Are you guys thinking about changing? Or giving it some more time. I’ve been using this model for everyday workflow and more complex engineering reasoning and it was good, but with the new limits the top models like 3.1 extended will be severy limited.

I am just starting to play with it. For my use it seems ok so far. But I have also signed up for claude. I will use both for the next few months to see how they compare.

Smart move, pls post the progressive results here, I’m interested.

What I can do on my side, using openrouter, is compare all three main reasoning models available (now Gemini 3.1 Pro extended, Opus 4.7 and ChatGPT 5.5), with the same health and longevity question). It may not be very representative overall, but it may give some useful clues for the really important questions, which I’ll have to think about anyhow.

I have the low level subscription for chatGPT, claude and gemini as well as a subscription to github copilot (that I am only using as a code assistant). I tend to put some questions into all of them. They vary in that for any given task one of them might do a better job than the others, but it is not always the same one that gives the best response.

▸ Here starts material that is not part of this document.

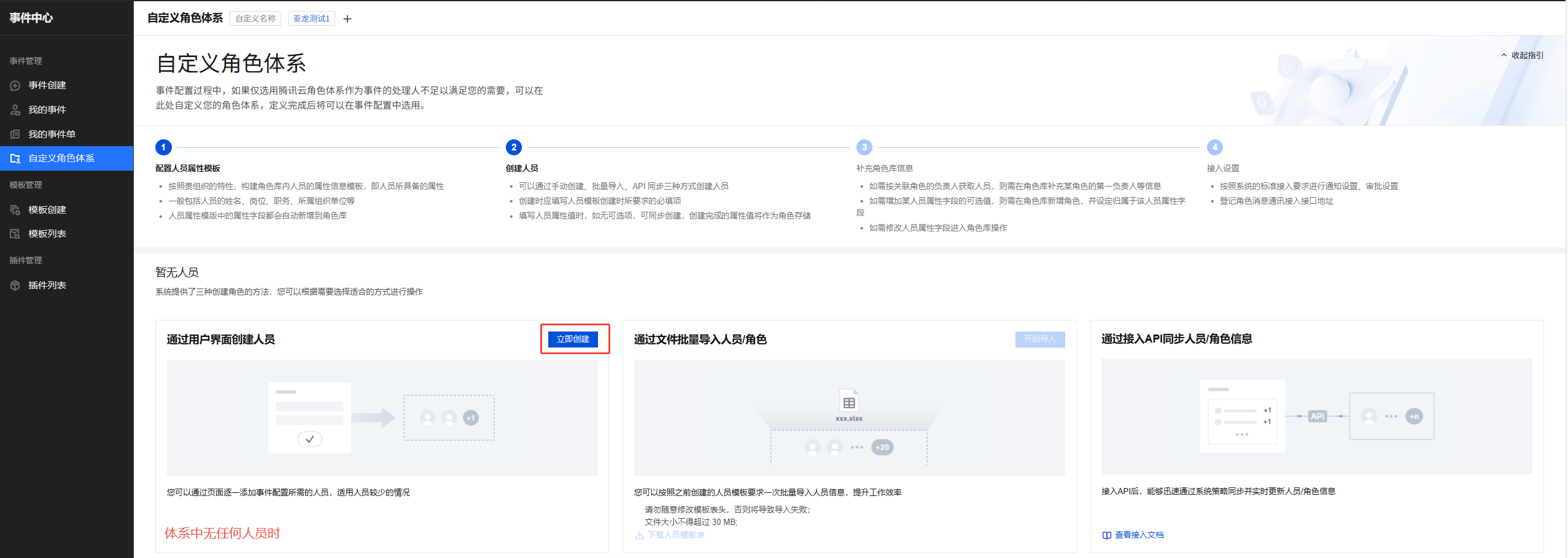Select the 亚龙测试1 tab
This screenshot has width=1568, height=558.
[311, 19]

Yes, it is not easy to compare them all, the performance depends on the tasks, the subject, the prompt.

I think about excluding coding, obviously, and including the same prompt with questions limited to health and longevity. Of course, even this is not an optimal way to proceed, since different languages may respond better to slightly different way to pose prompts.

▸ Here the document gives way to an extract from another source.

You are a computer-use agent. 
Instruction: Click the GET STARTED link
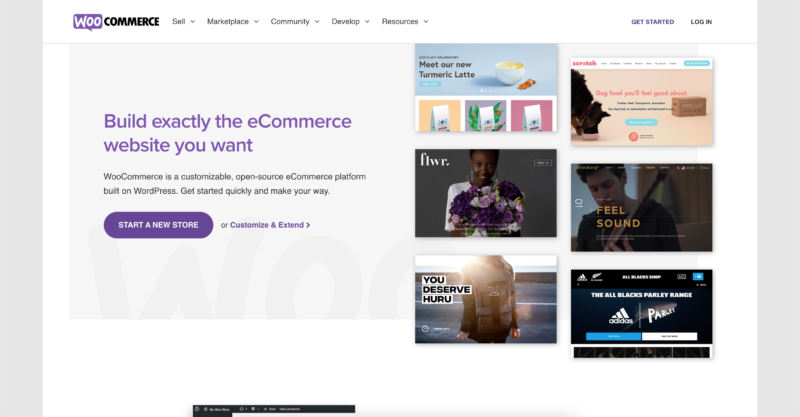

The fact is tht by now all the most powerful levels are strongly limited in usage, unless you have the most expensive tiers. This is certainly true of Gemini and Claude, I don’t know exactly about ChatGPT and its 5.5 version.

I have been paying for a Claude Pro plan for about six months as an experiment in using AI as an accountability partner for my health and fitness efforts. I am entirely satisfied with the results and plan to continue. I find the Opus model is worth the higher cost to get superior interaction (I recently upgraded to the $100/month subscription to get 5x capacity). Based on early work I did with Claude to build out (1) my protocol, (2) issues to address and (3) projects to work on, Claude keeps me on my toes for tracking biomarkers (blood and functional) and assessing progress. Data collection is easy with uploaded screenshots (Oura, etc) and data collection forms presented by Claude every morning.

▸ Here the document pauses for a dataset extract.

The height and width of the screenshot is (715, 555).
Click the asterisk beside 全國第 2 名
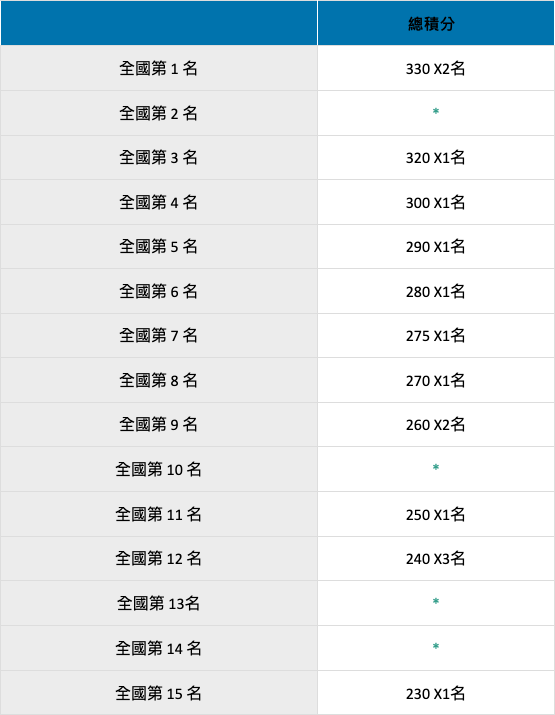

In addition I have recently started using Claude on my “A Good Life” project which operates similarly (accountability) but with much less emphasis on the details of my health and more breadth on the many other variables involved in my personal assessment of what makes for a good life. The primary innovation here is the integration of my personal 1-2x/week check-ins with the same for my “special person” who also performs check-ins on Claude. Claude does a joint session with both of us every weekend to help us to stay on the same page in building a good life. It’s been quite invigorating to actually be doing what I have been meaning to get around to doing (urgent vs important).

I recommend Claude. But any AI is better than no AI for avoiding omphaloskepsis (“Navel-gazing” and “omphaloskepsis” both refer to the act of contemplating one’s own navel or engaging in excessive, sometimes useless, self-reflection”)

Good choice, also the US$ 100/mo surely constitutes an investment, you are making me think about it, LOL, I’m an avid user of AI, for work, health, hobbies and experimentation.

As an aside, the gemini image creation tool is really meaningful in more than one ways.
It helps visualize a story, concept, data or a complex idea/solution . I have used it a few times this year to pitch an idea or a complex solution some committee and Board members in rather simplifiied lay out! The picture was worth 10000 words and very well received.
It is prone to make typos in the infographics but they are getting better.

I sometimes like to get models to.theorize about ingredients of products. E.g. I asked GPT-5.5-thinking to theorize about DermCeutical EDL’s main ingredient:

My best guess: the active is probably eriodictyol, or an eriodictyol-adjacent citrus flavanone/polyphenol, formulated at a low level in a conventional cosmetic base.